> _Directions_: Pick each line containing "Comvoy" out of the records.

(Records from a data source)

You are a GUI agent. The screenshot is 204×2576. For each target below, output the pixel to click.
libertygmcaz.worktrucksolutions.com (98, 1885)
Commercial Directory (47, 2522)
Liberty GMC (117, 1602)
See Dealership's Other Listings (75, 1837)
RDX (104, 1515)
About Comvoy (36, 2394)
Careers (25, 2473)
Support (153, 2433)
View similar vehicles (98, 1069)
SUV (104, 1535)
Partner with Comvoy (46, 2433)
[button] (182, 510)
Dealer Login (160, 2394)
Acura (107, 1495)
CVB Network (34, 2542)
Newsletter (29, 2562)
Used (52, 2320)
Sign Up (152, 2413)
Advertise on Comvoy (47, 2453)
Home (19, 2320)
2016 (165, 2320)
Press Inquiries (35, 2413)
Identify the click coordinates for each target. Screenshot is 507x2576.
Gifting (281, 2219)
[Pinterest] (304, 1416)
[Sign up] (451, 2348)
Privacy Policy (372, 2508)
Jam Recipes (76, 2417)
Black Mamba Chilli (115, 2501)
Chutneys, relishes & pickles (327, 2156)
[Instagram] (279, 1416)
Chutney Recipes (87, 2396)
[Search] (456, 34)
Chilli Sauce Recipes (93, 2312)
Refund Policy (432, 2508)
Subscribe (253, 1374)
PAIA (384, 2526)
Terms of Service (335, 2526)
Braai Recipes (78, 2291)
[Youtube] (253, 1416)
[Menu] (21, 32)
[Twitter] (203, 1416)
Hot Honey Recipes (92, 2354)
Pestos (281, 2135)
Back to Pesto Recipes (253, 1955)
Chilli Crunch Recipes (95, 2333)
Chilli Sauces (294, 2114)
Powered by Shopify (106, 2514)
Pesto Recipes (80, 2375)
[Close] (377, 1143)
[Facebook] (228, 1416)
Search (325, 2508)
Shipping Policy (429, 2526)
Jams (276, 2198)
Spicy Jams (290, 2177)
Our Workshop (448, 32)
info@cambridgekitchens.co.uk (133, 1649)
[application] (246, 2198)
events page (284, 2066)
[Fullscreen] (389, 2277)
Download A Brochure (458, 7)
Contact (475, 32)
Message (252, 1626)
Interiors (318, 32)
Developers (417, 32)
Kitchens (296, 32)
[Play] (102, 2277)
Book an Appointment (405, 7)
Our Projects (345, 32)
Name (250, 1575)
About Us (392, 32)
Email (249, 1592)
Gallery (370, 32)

> _Answer section_:
About Comvoy (36, 2394)
Partner with Comvoy (46, 2433)
Advertise on Comvoy (47, 2453)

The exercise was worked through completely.